Upon the consummation of the Merger, each share of Common Stock that is issued and outstanding immediately prior to the effective time of the Merger (other than shares held by Parent, Merger Sub or their affiliates and shares as to which the holder has properly asserted statutory dissenters rights under the PBCL) will be cancelled and converted into the right to receive cash in an amount equal to $1.50 per share, without interest. Following the Merger, the separate corporate existence of Merger Sub will cease, and Pulse will continue its corporate existence under Pennsylvania law as the surviving corporation and as a direct wholly-owned subsidiary of Parent. Pulse will terminate its reporting obligations to the Securities and Exchange Commission under the Securities Exchange Act of 1934, as amended, and the Common Stock will no longer be publicly traded on the over-the-counter markets.

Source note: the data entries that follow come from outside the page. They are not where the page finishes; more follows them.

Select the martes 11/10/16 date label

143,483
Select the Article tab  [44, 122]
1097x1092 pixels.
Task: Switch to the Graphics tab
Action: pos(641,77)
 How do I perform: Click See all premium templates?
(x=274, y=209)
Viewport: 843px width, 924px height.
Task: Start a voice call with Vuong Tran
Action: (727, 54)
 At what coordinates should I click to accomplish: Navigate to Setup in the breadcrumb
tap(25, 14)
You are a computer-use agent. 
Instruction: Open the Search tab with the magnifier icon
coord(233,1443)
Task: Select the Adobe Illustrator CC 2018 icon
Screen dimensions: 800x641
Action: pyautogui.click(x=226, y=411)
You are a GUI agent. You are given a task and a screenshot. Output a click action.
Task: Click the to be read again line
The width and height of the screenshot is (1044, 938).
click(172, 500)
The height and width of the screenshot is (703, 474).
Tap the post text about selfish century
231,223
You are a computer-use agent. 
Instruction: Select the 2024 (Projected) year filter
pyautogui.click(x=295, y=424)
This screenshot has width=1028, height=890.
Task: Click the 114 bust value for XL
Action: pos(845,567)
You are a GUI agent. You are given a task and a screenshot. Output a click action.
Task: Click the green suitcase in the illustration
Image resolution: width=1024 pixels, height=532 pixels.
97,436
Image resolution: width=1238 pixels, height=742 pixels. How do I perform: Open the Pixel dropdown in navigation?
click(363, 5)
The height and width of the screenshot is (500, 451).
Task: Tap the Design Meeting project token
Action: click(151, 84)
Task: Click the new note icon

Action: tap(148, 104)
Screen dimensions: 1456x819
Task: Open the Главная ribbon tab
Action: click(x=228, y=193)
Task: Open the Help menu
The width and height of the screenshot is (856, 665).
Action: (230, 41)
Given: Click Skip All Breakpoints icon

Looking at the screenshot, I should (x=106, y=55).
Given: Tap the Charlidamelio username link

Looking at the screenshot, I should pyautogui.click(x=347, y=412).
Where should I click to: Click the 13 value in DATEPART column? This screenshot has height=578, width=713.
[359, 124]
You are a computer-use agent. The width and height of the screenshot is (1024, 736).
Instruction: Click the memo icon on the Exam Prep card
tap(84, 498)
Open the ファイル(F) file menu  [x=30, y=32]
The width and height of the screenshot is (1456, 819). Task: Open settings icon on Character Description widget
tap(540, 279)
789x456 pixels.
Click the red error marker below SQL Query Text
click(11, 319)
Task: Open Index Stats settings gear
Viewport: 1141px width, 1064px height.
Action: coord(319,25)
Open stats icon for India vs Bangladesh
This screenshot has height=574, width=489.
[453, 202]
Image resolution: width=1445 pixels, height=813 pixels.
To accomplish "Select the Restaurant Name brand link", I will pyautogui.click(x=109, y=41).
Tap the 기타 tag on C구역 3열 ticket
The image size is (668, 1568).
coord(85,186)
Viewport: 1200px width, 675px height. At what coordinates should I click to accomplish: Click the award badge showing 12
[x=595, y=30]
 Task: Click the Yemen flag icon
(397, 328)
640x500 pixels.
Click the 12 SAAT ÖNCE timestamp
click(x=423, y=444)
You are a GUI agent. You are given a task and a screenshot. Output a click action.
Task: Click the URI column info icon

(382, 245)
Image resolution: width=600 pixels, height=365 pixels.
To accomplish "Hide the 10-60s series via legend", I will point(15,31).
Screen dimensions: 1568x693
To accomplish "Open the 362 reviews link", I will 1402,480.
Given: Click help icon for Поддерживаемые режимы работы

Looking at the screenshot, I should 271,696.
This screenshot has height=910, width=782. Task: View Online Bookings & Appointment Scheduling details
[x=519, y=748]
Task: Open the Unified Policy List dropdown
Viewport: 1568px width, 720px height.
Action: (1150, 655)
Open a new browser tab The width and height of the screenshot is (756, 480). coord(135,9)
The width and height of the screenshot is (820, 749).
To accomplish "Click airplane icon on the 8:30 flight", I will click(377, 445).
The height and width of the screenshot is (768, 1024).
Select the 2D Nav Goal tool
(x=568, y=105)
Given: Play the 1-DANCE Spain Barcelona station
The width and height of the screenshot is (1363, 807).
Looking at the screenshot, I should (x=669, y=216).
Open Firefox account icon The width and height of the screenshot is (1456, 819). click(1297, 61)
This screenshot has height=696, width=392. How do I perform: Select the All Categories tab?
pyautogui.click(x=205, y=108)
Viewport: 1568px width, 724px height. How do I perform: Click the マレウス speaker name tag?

The information in the Statement is incorporated in this Amendment No. 2 by reference to all of the applicable items of the Statement, except that such information is hereby amended and supplemented to the extent specifically provided in this Amendment No. 2. Capitalized terms used herein and not defined shall have the meaning ascribed to such terms in the Statement.

The Statement is hereby amended and supplemented as described below.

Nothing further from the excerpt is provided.